The Spirit of Solidarity

Philippians 2:1-11
Matthew 23:1-12

I want you to imagine for a minute where God is.  When you pray, where do you sense that God is—at how much of a distance?  Is God in heaven?  Is God in space or beyond space?  Is God generally “up there”—the man upstairs?  When our children were young, we had a 4 year-old neighbor who knew exactly where God was.  When something went missing at his house, he would pray, “God, when you’re looking down here, if you see my brother’s bike, would you tell him where it is?”  I have a friend whose prayers always ask God to look down on us.  My mother, who was a church musician, once told me that she didn’t pray because God has so many more important things to attend to than her needs.  
But for Jesus, God was not the white haired old man on the ceiling of the Sistine Chapel.  Jesus taught his disciples to call God “Father” and “Abba, Daddy.”  It is unfortunate that the English translation of the prayer that Jesus taught his disciples, starts “Our Father, who are in heaven.”  Those words solidly place God in another dimension, away from us, and away from earth.  A better translation of the original Aramaic, the language Jesus spoke, is far more intimate and also cosmic, “O Breathing Life, your Name shines everywhere!”  We don’t get closer to God by moving up a hierarchical ladder, by being wealthier, more powerful, more important, or even more religious.  For Jesus, God was immanent, permanently pervading and sustaining the universe, as close as our breath.  God’s Spirit reveals God working from within, being an inherent part not just of us, but of all of creation.  We draw nearer to God not by looking up and beyond, but when we serve those in need.  

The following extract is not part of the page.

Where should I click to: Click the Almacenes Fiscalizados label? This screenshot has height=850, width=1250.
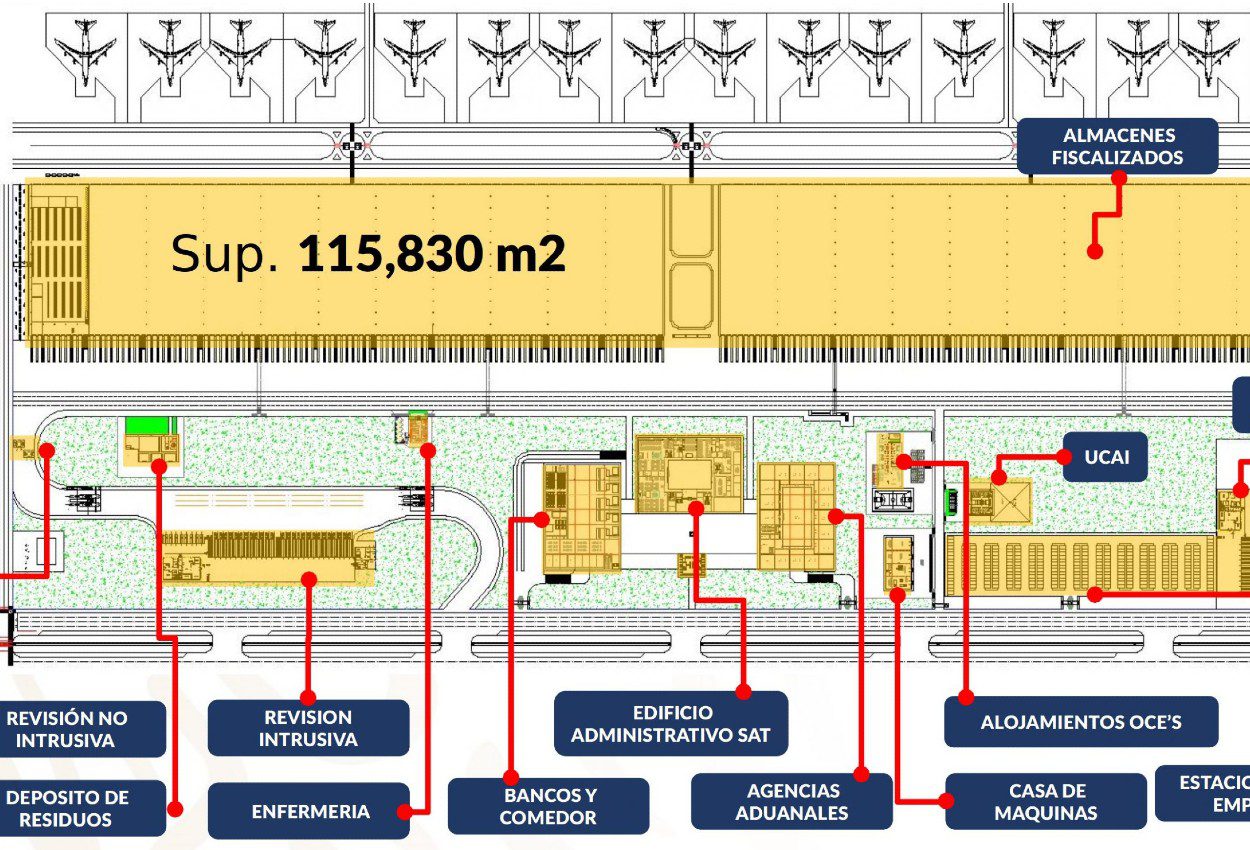pos(1117,146)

However, I get uncomfortable when we talk about serving those in need because our desire to serve so easily turns into charity.  I appreciate the quote on the front of your bulletin by Eduardo Galeano who said, “I don’t believe in charity; I believe in solidarity.  Charity is vertical, so it’s humiliating.  It goes from top to bottom.  Solidarity is horizontal.  It respects the other and learns from the other.  I have a lot to learn from other people.”  When our image of God is hierarchical or vertical, our way of seeing human relationships becomes hierarchical.  I believe that God’s Spirit allows us to see God in one another in such a way that our relationships become mutual.  Instead of reaching a hand down, we can be in this, whatever it is, together.  We can have each other’s backs.

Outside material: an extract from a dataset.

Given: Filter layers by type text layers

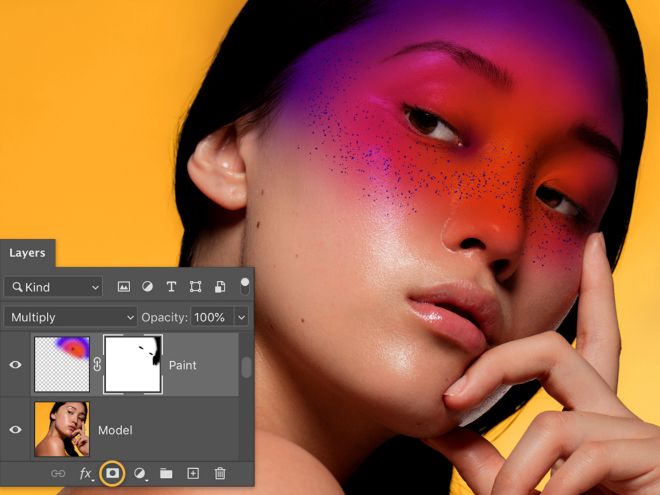Looking at the screenshot, I should tap(171, 287).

So why don’t we?  On this 4th of July weekend when we are celebrating American independence, why are we just waking up to the racism and violence that permeate our culture?  Why is a country that has been populated by immigrants from the very beginning, not able to solve immigration issues?   Why are we allowing the rich to get richer and the poor to get poorer?  Why have we shredded the social safety net so that our veterans, and mentally ill citizens, and women and children have become homeless?  I believe it is because we are so enamored as a society with rising above and getting ahead.  We have little sense of solidarity with our neighbors, unless we can gather with those who are most like us in gated communities.  
Honestly, I don’t have an answer and it makes me sad.  I know how different our country could be if we believed in each other and cared about each other.  I also know that I’m talking to the choir.  I see how you take care of each other.  I tell other people how generous you are.  I know you do everything you can to make a difference in the part of the world in which you have influence.  I wonder if there is something in Galeano’s quote that might help us to be more loving, and perhaps even more effective in our ministry.  The idea of solidarity instead of charity holds so much promise.  
Let me tell you little ways that I see solidarity.  I don’t mean to embarrass anyone, but I want to share what I’ve noticed and hope that it will spread:
  • When Clay Gleb serves communion to children, he squats down to their eye level.
  • Some of you always buy a copy of the paper, Real Change, which homeless people sell.  Dick Vanderpool learned the man’s name who sells on Dick’s route to the Museum where he volunteers and Dick calls him by name and asks how he is.
  • Claire Hallowell will ask you how you’re doing after an illness long after everyone else has forgotten you were ever sick.  
  • When Faye couldn’t attend the Wednesday night study because she was in the community care center, the study came to her.
Jesus taught his disciples to serve one another by getting down on his hands and knees and washing their feet.  He told us that when we do something for the least of these, we do it for him.  God’s Spirit leads us into mutual relationship of respect and service in which we listen for what people need and respond with generosity—and we receive that same care and generosity when we are in need.  In solidarity, we have each other’s backs and treat each other with extraordinary respect.   How can we make that part of our cultural heritage?  How do we get that kind of mutual care and respect back in our public discourse and legislation?  Really, we do have choices and we can make a difference if we pay attention to the leading of God’s Spirit.